O, You Hard Hearts!

Marullus was disgusted at the way that the fickle people of Rome turned so easily from one hero to another.

45 BC

Introduction

In 60 BC, three rivals for control of the Roman Republic, Pompey, Crassus and Caesar, formed the Triumvirate, an uneasy alliance. Crassus died in 53 out in Syria. Caesar defeated Pompey in Greece in 48, and Pompey’s sons in Spain in 45. He returned home to popular adoration, and in Shakespeare’s Julius Caesar Marullus was disgusted by this celebration of victory for Roman over Roman.

WHEREFORE rejoice? What conquest brings he home?
What tributaries follow him to Rome,
To grace in captive bonds his chariot wheels?
You blocks, you stones, you worse than senseless things!
O, you hard hearts, you cruel men of Rome,
Knew you not Pompey? Many a time and oft
Have you climb’d up to walls and battlements,
To towers and windows, yea, to chimney-tops,
Your infants in your arms, and there have sat
The live-long day, with patient expectation,
To see great Pompey pass the streets of Rome;
And when you saw his chariot but appear,
Have you not made an universal shout,
That Tiber trembled underneath her banks,
To hear the replication of your sounds,
Made in her concave shores?
And do you now put on your best attire?
And do you now cull out a holiday?
And do you now strew flowers in his way,
That comes in triumph over Pompey’s blood?
Be gone!
Run to your houses, fall upon your knees,
Pray to the gods to intermit the plague
That needs must light on this ingratitude.

Taken from ‘Sixty Selections from Shakespeare’ (1907) compiled by Gerard Bridge.
Précis
In William Shakespeare’s Julius Caesar, Marullus berated the Roman crowds welcoming Caesar after defeating his rival Pompey. The public were fickle blockheads, he said: Caesar’s only achievement had been to destroy the very man they had worshipped as a hero so recently. The gods punished such treachery with plagues, and they should pray earnestly to be forgiven.
Questions for Critics

1. What is the author aiming to achieve in writing this?

2. Note any words, devices or turns of phrase that strike you. How do they help the author communicate his ideas more effectively?

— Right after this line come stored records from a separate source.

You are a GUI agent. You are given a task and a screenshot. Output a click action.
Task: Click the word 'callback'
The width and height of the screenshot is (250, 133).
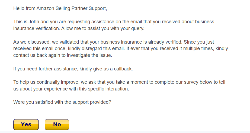[123, 69]
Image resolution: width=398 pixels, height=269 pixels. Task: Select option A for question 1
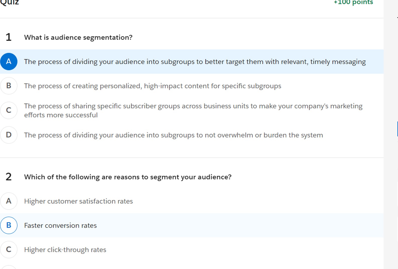tap(9, 61)
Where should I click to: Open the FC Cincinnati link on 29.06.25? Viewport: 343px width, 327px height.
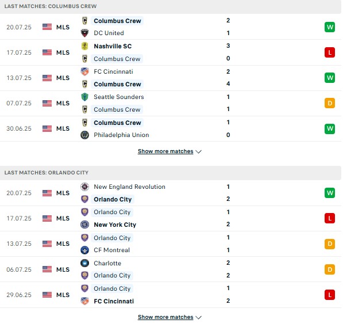[x=114, y=301]
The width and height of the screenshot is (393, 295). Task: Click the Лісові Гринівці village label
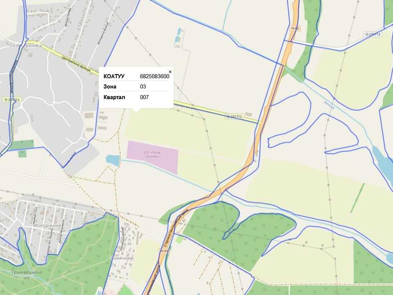click(26, 45)
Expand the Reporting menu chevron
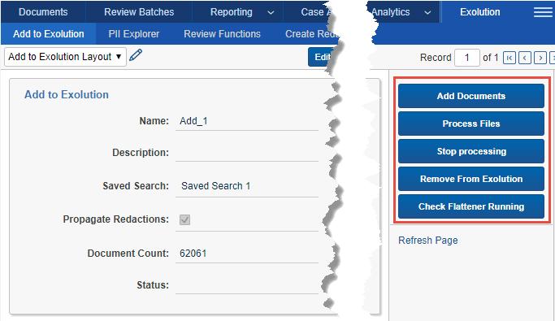 coord(271,12)
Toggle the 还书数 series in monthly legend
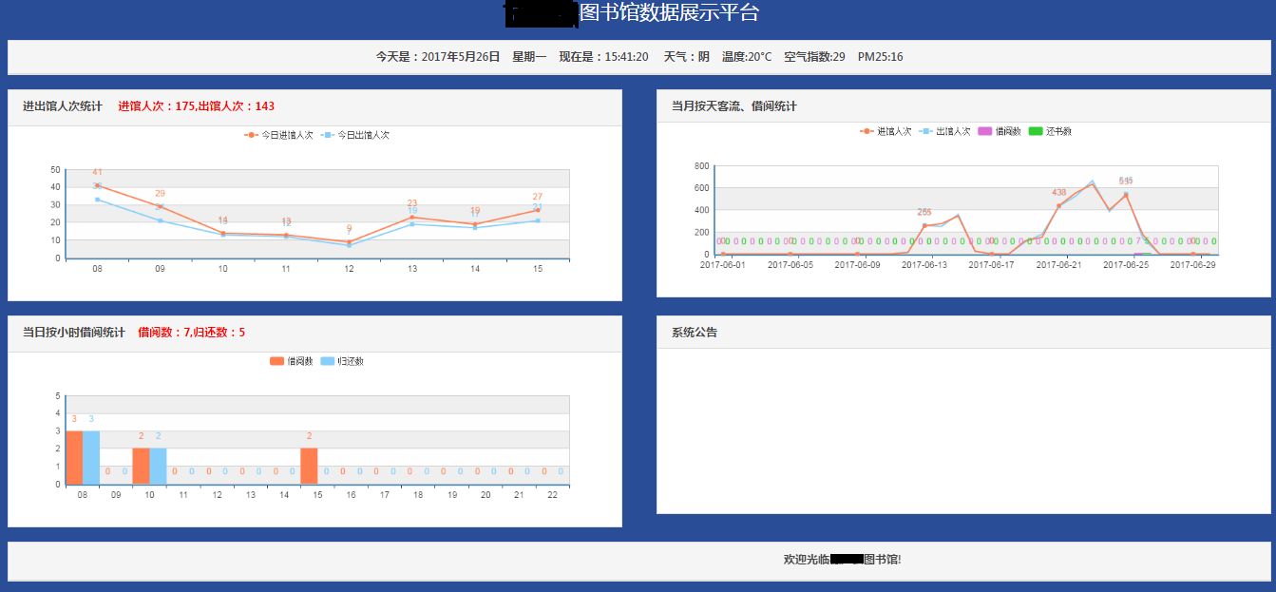This screenshot has width=1276, height=592. coord(1036,131)
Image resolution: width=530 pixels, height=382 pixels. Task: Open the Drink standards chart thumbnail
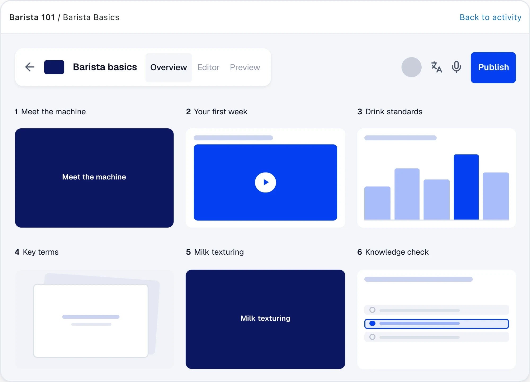point(436,178)
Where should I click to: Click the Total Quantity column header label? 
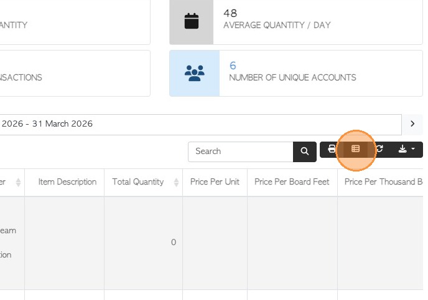(137, 182)
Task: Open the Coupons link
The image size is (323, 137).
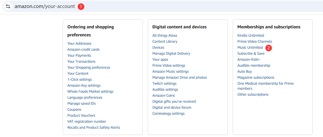Action: click(x=74, y=109)
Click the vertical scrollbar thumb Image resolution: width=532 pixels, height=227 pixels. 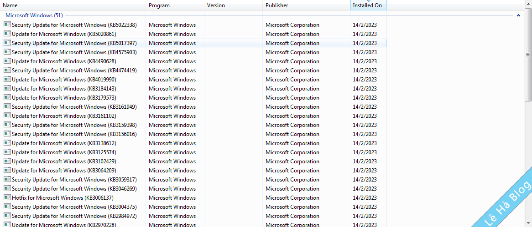click(x=528, y=55)
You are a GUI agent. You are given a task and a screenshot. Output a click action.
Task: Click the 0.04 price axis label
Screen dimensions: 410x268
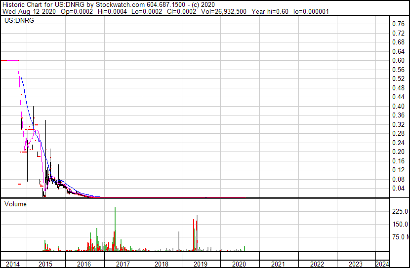(x=398, y=189)
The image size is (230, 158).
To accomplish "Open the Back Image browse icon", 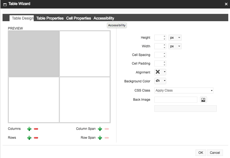I will [x=204, y=100].
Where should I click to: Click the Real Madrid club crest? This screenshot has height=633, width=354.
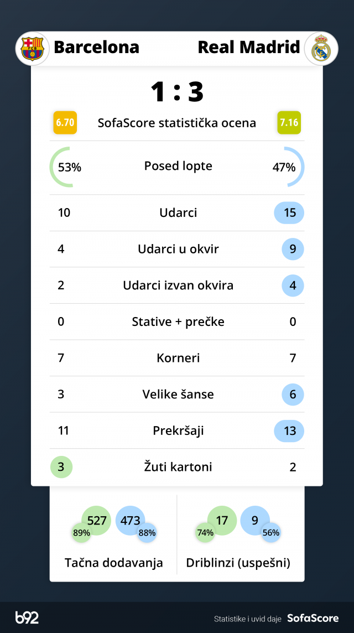[321, 48]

3. What impression does this passage make on you? How might you put that impression into words?

Based on The English Critic (1939) by NL Clay, drawing on The New Criticism: A Lecture Delivered at Columbia University, March 9, 1910, by J. E. Spingarn, Professor of Comparative Literature in Columbia University, USA.

Jigsaws

Express the ideas below in a single sentence, using different words as much as possible. Do not be satisfied with the first answer you think of; think of several, and choose the best.

Pompey won many battles for Rome. He rode in triumph through the streets. The people came to cheer him on.